Pyronaridine, a Mannich base anti-malarial with high efficacy against drug resistant Plasmodium falciparum, is currently evaluated as a fixed dose combination with artesunate for the treatment of uncomplicated malaria. In this study, the in vitro activity of pyronaridine against clinical isolates of P. falciparum from Lambaréné, Gabon, was assessed in order to obtain baseline data on its activity prior to its future use in routine therapy. Moreover, follow-up assessment on the in vitro activity of chloroquine, artesunate and quinine was performed.

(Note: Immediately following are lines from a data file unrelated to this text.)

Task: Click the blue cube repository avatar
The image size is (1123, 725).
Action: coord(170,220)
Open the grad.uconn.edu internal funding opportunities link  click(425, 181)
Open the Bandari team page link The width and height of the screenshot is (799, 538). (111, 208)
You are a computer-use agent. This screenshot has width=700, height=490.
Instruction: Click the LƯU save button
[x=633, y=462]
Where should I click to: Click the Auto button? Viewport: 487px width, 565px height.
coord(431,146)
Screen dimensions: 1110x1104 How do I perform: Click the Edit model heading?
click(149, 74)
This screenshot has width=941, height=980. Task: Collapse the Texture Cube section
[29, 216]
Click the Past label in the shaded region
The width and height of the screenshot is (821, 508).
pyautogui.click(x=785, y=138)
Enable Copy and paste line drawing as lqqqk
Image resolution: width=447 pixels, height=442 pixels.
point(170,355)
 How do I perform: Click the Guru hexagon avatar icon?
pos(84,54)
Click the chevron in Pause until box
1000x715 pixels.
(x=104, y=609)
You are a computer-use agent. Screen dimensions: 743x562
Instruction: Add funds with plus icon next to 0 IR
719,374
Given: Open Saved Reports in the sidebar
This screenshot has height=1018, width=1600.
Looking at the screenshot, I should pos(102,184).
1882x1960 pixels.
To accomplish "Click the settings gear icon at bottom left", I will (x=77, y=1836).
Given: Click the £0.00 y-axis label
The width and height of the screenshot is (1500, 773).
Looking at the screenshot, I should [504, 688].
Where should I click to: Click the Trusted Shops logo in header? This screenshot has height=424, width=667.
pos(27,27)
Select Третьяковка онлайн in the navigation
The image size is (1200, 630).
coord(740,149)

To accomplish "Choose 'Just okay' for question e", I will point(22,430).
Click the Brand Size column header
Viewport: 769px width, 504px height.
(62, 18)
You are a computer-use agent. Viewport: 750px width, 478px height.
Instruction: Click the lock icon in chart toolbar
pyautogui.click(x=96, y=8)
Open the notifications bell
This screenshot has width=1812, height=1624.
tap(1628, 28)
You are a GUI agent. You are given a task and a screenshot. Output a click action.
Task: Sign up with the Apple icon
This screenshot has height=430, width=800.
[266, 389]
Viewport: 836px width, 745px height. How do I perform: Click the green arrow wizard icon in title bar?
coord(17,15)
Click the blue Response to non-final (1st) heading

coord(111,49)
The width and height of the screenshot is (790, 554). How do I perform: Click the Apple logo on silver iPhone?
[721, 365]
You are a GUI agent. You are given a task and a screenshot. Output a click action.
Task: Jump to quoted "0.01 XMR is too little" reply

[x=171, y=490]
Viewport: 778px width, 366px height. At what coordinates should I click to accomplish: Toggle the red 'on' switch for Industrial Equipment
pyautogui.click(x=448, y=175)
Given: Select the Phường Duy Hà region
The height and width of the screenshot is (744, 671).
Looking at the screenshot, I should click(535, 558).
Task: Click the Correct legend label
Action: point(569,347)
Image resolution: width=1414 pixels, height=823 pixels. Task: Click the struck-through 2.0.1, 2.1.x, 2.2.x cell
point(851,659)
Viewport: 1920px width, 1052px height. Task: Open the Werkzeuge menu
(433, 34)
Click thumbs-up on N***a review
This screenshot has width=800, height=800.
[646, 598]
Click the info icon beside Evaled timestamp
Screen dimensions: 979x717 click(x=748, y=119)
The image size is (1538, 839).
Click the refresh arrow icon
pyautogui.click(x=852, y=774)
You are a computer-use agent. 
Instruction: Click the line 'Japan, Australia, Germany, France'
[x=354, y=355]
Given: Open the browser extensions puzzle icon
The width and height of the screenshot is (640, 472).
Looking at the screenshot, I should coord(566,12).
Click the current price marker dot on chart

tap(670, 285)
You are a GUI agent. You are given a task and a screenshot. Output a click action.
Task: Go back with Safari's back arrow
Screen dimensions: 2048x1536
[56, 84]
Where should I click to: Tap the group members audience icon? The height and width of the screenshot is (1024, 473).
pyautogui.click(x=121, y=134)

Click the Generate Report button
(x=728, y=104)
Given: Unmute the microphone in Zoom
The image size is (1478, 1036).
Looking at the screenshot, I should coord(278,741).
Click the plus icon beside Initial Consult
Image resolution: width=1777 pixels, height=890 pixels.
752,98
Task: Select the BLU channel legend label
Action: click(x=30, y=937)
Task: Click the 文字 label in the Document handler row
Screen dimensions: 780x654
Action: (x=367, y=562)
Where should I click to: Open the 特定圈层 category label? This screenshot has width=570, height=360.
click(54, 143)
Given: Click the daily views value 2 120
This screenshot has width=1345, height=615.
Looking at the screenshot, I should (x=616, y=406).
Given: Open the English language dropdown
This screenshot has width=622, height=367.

In vitro response of field isolates of P. falciparum to pyronaridine, chloroquine, artesunate and quinine was assessed using the traditional WHO microtest. In addition, the histidine-rich protein 2 (HRP-2) assay was performed and evaluated for its future implementation for follow-up of drug susceptibility testing.


Pyronaridine exhibited a high in vitro activity against P. falciparum, with a geometric mean cut-off concentration of 9.3 nmol/l. Fifty percent effective concentrations were 1.9 nmol/l and 2.0 nmol/l in the WHO microtest and HRP-2 assay, respectively. Results matched closely in vivo findings from a recent clinical trial on pyronaridine-artesunate treatment. One isolate showed diminished sensitivity to artesunate. For chloroquine and quinine resistance levels were comparable to prior studies from Lambaréné. Results from the novel HRP-2 assay corresponded well to those obtained by the WHO microtest.


Pyronaridine is highly active in chloroquine-resistant parasites and seems a promising partner drug for artemisinin-based combination therapy in Africa.